# Garda procedure for issuing ticket/penalty



## wheeler (12 Sep 2007)

What is the procedure that a Garda must follow once a driver has been pulled over for a traffic offence with reference to identifying a technical oversight that might get the driver out of penalty points.


----------



## niceoneted (12 Sep 2007)

*Re: Garda procedure*

why don't you tell us what happened and we can pick holes in it if need be!

they should disclose the offence, they can ask you anything really if you are willing to answer i.e. if they ask you for your name and address and you give it that's fine. They can however demand to see your driving licence and cert of insurance, if you don't have it or refuse to produce it there and then they can then demand your name and address, and ask you to produce these documents within 10 days at a station of your choice. If you have no insuranc or tax is out 2 months they can take the car.
What was the offence?


----------



## Towger (12 Sep 2007)

*Re: Garda procedure*

Well to start with if they are wearing a helmet and/or dark glasses they must be removed before addressing you.


----------



## wheeler (12 Sep 2007)

*Re: Garda procedure*

I ignored a sign indicating a 'no left' turn. 

So - I gave my license, didn't have my insurance cert so will hand that in over the next week. No problem there. I answered all questions. I didn't even get the usual lecture for committing an offence.

Garda told me that I will receive a fine. No mention of penalty points but I can see that it does carry 1 point.
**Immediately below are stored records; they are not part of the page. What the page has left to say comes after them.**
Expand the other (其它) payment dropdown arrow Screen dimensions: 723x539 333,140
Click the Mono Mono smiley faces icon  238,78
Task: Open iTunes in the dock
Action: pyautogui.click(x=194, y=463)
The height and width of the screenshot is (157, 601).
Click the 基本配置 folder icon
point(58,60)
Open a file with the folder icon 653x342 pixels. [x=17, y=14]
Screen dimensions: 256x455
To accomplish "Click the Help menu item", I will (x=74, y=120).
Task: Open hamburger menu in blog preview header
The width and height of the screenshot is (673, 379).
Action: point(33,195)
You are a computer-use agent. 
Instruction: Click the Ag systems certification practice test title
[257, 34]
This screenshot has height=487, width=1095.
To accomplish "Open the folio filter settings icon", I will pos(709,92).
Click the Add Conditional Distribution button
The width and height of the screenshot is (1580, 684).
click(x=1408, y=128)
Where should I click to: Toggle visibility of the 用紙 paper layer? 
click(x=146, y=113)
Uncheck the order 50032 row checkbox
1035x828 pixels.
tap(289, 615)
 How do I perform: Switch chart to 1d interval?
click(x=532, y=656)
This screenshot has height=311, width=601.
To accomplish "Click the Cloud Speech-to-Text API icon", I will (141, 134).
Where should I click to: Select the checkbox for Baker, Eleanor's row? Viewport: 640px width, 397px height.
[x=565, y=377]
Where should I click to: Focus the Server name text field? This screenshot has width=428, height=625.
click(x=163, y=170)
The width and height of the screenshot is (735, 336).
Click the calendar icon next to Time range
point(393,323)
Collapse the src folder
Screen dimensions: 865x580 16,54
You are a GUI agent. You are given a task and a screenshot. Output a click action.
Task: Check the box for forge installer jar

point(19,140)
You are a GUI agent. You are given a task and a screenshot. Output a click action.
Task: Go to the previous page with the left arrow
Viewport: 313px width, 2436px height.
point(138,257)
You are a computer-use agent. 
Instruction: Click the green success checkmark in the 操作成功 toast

For the record - hands up. I'm not looking for comments on how to drive, on obeying street signs or the fact that I deserved it. I'm looking for correct garda procedure when being booked for committing a traffic offence. There has to be a procedure to be followed and it has to be detailed enough to pick holes in it.


----------



## SOM42 (13 Sep 2007)

*Re: Garda procedure*



whelanfiona said:


> I ignored a sign indicating a 'no left' turn.
> 
> For the record - hands up. I'm not looking for comments on how to drive, on obeying street signs or the fact that I deserved it. I'm looking for correct garda procedure when being booked for committing a traffic offence. There has to be a procedure to be followed and it has to be detailed enough to pick holes in it.


 
The procedure is simple enough.  The garda signals you to stop, demands driving licence and insurance and completes a fixed charge penalty notice.  I don't know how you could pick a hole in it.  The most usual technicality is that the notice is incorrectly completed.  Check that the location and offence are correct on the notice as well as your car registration number.  They should all be legible.  If they are only advice is pay up!


----------



## SOM42 (13 Sep 2007)

*Re: Garda procedure*



Towger said:


> Well to start with if they are wearing a helmet and/or dark glasses they must be removed before addressing you.


 
That's just a direction and has no legal standing.


----------



## SNOWBALL (13 Sep 2007)

HI JOEY

I cant believe a statement like that after all it was just a turn.How about she knocked down so innocent person or crashed in to someone driving.im sure if you where hit by someone taking a wrong turn you would not be so quick to make such a statement.I think it is very simple she commited the offence so pay up.


----------



## ClubMan (13 Sep 2007)

Off topic posts removed. Stick to the original point and if you want to rant then do so in _Letting Off Steam_.


----------



## wheeler (18 Sep 2007)

*Re: Garda procedure*



SOM42 said:


> The procedure is simple enough. The garda signals you to stop, demands driving licence and insurance and completes a fixed charge penalty notice. I don't know how you could pick a hole in it. The most usual technicality is that the notice is incorrectly completed. Check that the location and offence are correct on the notice as well as your car registration number. They should all be legible. If they are only advice is pay up!


 
Should I have received a physical ticket at the time? She didn't hand me anything.


----------



## addob (18 Sep 2007)

this happened to me while using a bus lane, guard didnt remove helmet took drivers licence stated what i did wrong, said there would be a fine and 1 pen point, i received notice about 2-3 months later and thats pretty much it, (personally i find it quite rude that they dont remove their helmet!
)


----------



## LouisLaLoope (19 Sep 2007)

*Re: Garda procedure*



whelanfiona said:


> Should I have received a physical ticket at the time? She didn't hand me anything.


 
I got caught taking a left turn reserved only for buses (I totally didn't see the sign - five cars took the turn at the same time! Nice revenue for them, eh?). Anyway, I didn't have my licence or insurance cert but managed to talk my way out of any penalty points. I wasn't given an actual ticket and I thought maybe I wasn't getting the fine either, but my address and ID had been taken and sure enough the fine came through a few weeks' later.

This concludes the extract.